Scandale lors de sa création, il y a neuf ans déjà, la première incursion du metteur en scène Michael Haneke dans l’art lyrique convainc aujourd’hui tout autant que sa deuxième – un très beau Cosi fan tutte mâtiné de Liaisons Dangereuses. A croire que l’Opéra se résume encore pour le cinéaste autrichien à Mozart, à ceci près que son libertinage s’y voit toujours exploré dans ses retranchements les plus sombres. Diablement moral donc, et aussi glacial que redoutablement efficace, ce Don Giovanni compte parmi les relectures les plus saisissantes de ce drame que l’on qualifiera difficilement de joyeux.

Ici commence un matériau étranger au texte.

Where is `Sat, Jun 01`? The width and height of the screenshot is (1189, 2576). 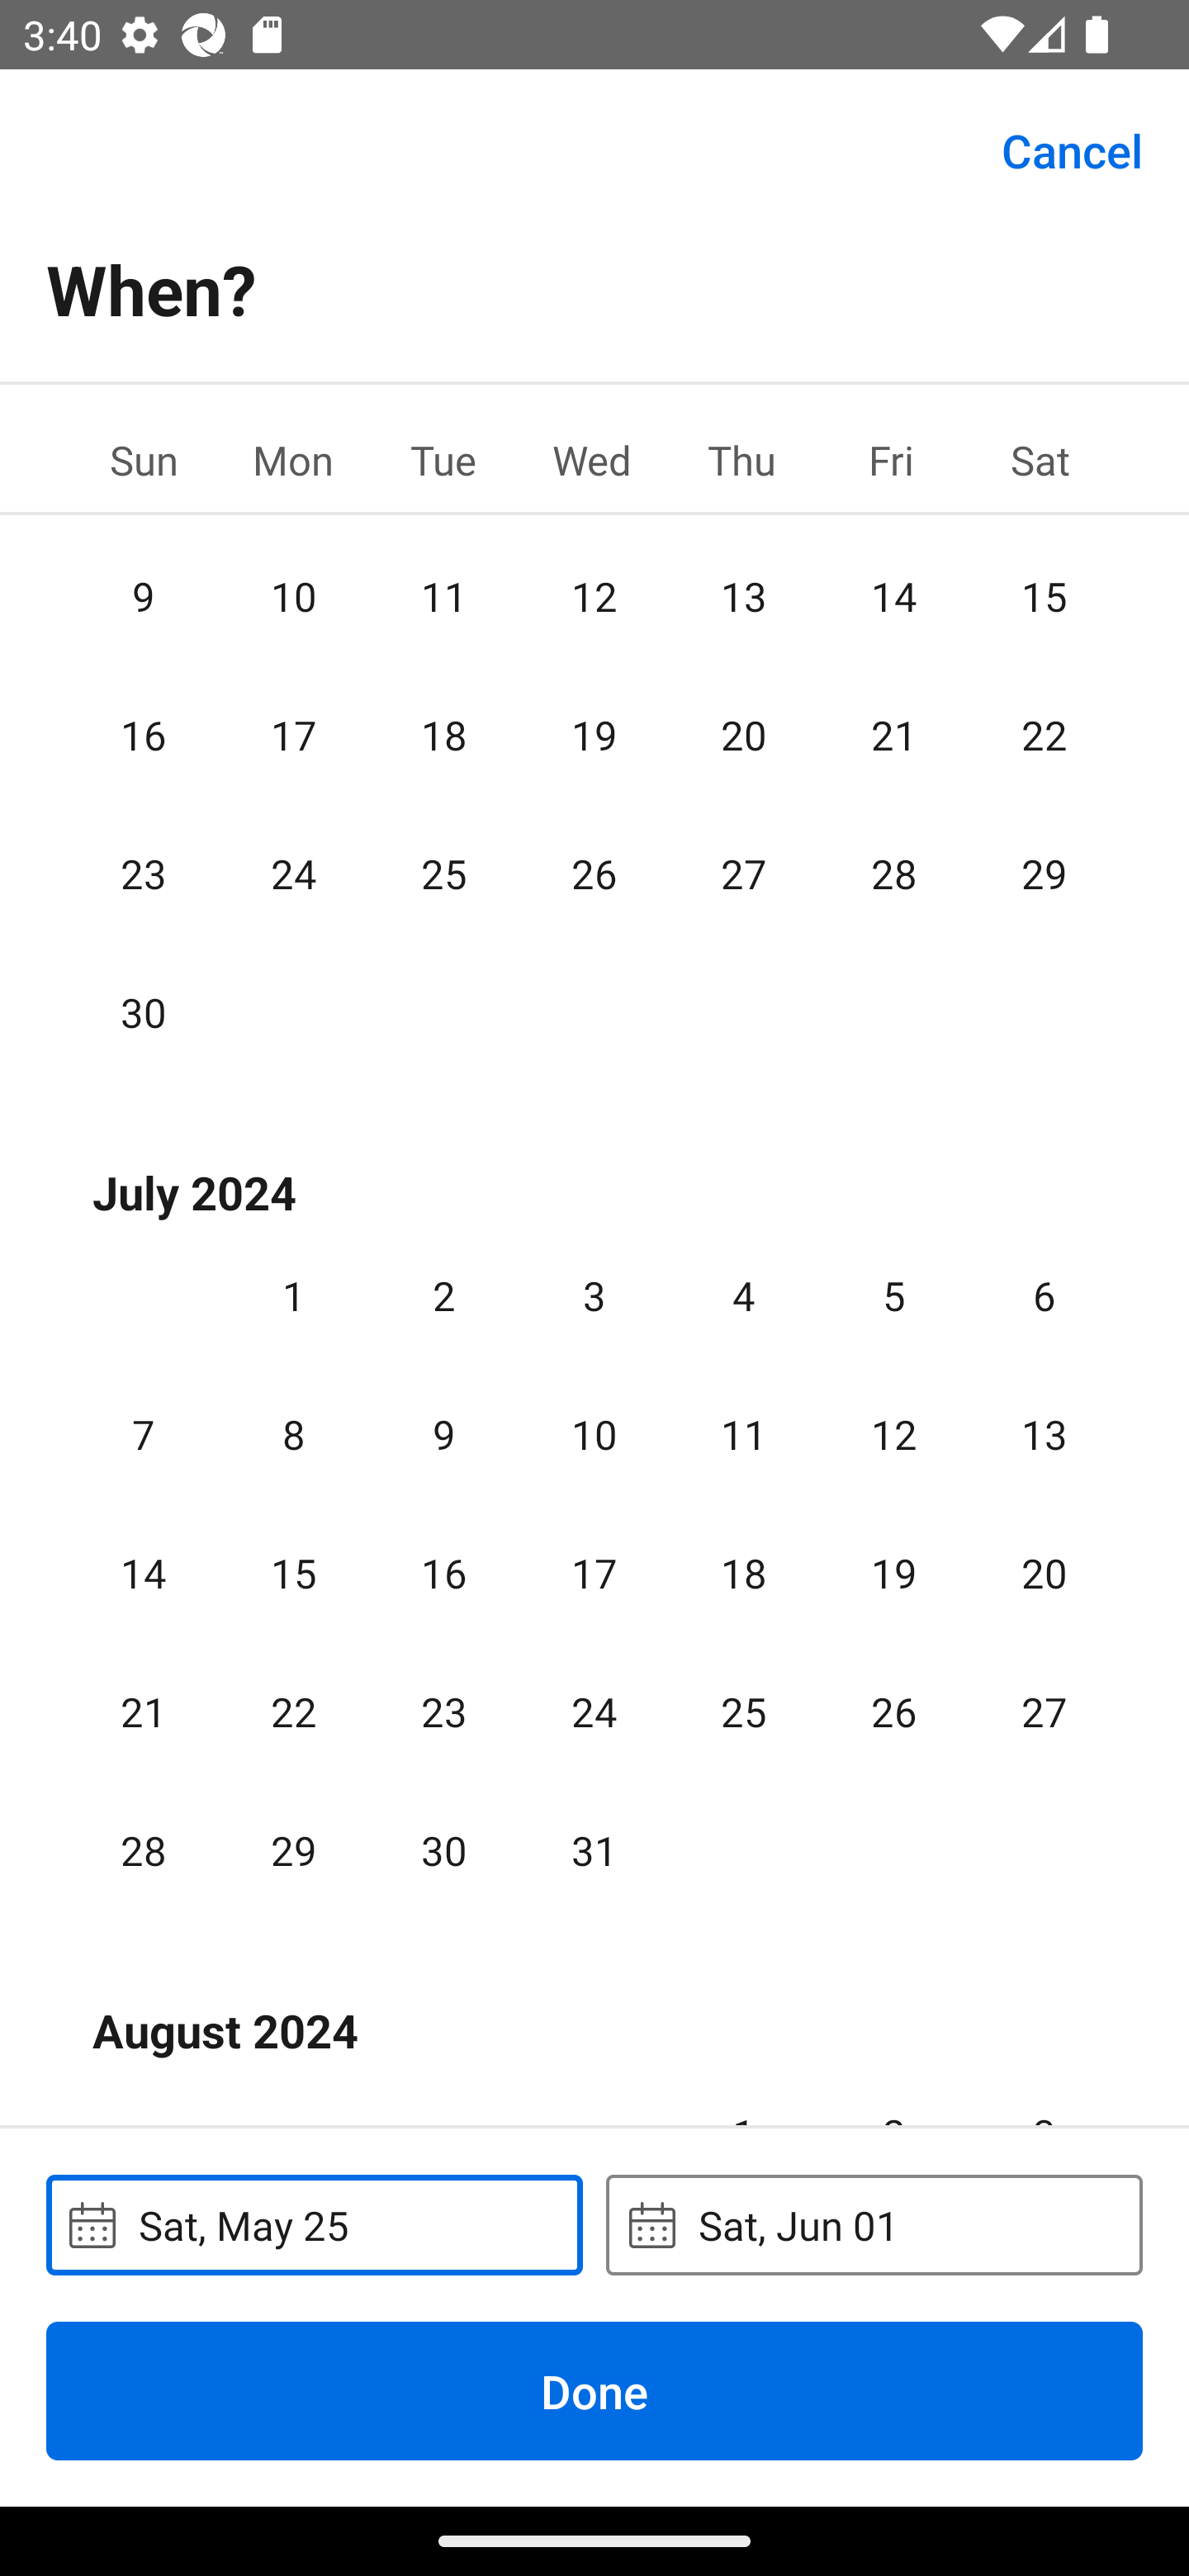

Les détracteurs de l’esthétique d’Haneke y reconnaîtront volontiers une violence d’autant moins soutenable qu’elle va de pair avec une certaine élégance, cette « pornographie de l’épure » que lui reprochait déjà Pierre Murat. Il faut avouer que la mise en scène, en resituant l’action dans un de ces buildings de quartiers d’affaires, aussi imposant, hygiénique et froid que les décors et l’éclairage remarquables de Christoph Kanter et André Diot le permettent, malmène volontiers ses personnages, parcourant la scène dans leurs bleus de travail respectifs – les costumes sobres mais pertinents d’Annette Beaufaÿs. Contraints d’exécuter quelques récitatifs et certains airs allongés ou recroquevillés sur le sol, beaucoup moins déshabillés que de coutume mais éprouvés physiquement à rendre compte de leur enfermement, les interprètes s’avèrent irréprochables, aussi bien musicalement que dans leur jeu d’acteur.

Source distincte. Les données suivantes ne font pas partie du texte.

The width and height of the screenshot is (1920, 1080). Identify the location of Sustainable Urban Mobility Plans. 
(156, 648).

La sublime Elvira de Karine Deshayes, engoncée dans son lourd manteau plus provincial que bourgeois, ardente, larmoyante et visiblement alcoolique, compose avec la plus opaque Donna Anna de Maria Bengtsson, toute en fausse dignité et vraie manipulation, et l’aimable et chaleureuse Zerlina de Gaëlle Arquez, une équipe féminine d’une rare substance. La distribution masculine, moins mise à l’honneur par le livret, souffre d’une certaine disparité : si le Don Ottavio de Matthew Polenzani se montre comme toujours aussi bon ténor que piètre homme d’action, et si le Don Giovanni d'Artur Ruciński succède avec solidité à l’interprétation unanimement saluée du grand Peter Mattei, la sècheresse peu commune d'Alexander Tsymbalyuk en père aimant mais ordinaire, et le manque de matière du jeune Alessio Arduini en Leporello déçoivent un peu, tout comme la direction sans accroc mais aussi sans lyrisme de Patrick Lange, qui, dès l’ouverture, semblait masquer volontairement ses coups d’archet.